Dataset entries:
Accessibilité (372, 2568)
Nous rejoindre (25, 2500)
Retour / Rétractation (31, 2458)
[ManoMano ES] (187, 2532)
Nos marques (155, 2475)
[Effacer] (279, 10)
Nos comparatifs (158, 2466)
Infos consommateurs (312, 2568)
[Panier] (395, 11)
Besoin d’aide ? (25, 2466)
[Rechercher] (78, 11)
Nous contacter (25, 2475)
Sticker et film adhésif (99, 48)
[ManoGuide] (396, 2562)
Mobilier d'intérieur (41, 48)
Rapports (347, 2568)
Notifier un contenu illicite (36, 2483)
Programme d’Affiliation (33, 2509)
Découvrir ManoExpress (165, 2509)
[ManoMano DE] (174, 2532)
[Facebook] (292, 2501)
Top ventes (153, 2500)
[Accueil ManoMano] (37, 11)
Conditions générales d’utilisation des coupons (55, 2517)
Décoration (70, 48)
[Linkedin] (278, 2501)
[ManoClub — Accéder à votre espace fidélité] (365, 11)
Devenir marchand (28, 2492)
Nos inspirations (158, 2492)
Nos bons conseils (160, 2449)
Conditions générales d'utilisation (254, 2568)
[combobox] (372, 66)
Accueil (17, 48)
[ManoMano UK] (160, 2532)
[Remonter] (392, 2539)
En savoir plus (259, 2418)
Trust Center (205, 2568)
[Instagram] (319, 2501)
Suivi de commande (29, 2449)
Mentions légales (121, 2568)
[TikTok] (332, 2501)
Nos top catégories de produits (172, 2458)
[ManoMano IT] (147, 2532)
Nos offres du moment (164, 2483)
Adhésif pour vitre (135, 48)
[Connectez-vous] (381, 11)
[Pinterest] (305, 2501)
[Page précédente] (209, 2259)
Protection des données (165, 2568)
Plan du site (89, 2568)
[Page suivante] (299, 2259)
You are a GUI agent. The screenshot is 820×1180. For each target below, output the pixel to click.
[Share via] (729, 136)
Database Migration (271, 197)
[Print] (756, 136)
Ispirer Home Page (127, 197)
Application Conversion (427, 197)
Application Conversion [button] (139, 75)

Work instructions: Both the first line of the records above and the line containing "[TikTok] (332, 2501)" are to be transcribed exactly, together with every line between them, and nothing else.

Solution to this problem:
Accessibilité (372, 2568)
Nous rejoindre (25, 2500)
Retour / Rétractation (31, 2458)
[ManoMano ES] (187, 2532)
Nos marques (155, 2475)
[Effacer] (279, 10)
Nos comparatifs (158, 2466)
Infos consommateurs (312, 2568)
[Panier] (395, 11)
Besoin d’aide ? (25, 2466)
[Rechercher] (78, 11)
Nous contacter (25, 2475)
Sticker et film adhésif (99, 48)
[ManoGuide] (396, 2562)
Mobilier d'intérieur (41, 48)
Rapports (347, 2568)
Notifier un contenu illicite (36, 2483)
Programme d’Affiliation (33, 2509)
Découvrir ManoExpress (165, 2509)
[ManoMano DE] (174, 2532)
[Facebook] (292, 2501)
Top ventes (153, 2500)
[Accueil ManoMano] (37, 11)
Conditions générales d’utilisation des coupons (55, 2517)
Décoration (70, 48)
[Linkedin] (278, 2501)
[ManoClub — Accéder à votre espace fidélité] (365, 11)
Devenir marchand (28, 2492)
Nos inspirations (158, 2492)
Nos bons conseils (160, 2449)
Conditions générales d'utilisation (254, 2568)
[combobox] (372, 66)
Accueil (17, 48)
[ManoMano UK] (160, 2532)
[Remonter] (392, 2539)
En savoir plus (259, 2418)
Trust Center (205, 2568)
[Instagram] (319, 2501)
Suivi de commande (29, 2449)
Mentions légales (121, 2568)
[TikTok] (332, 2501)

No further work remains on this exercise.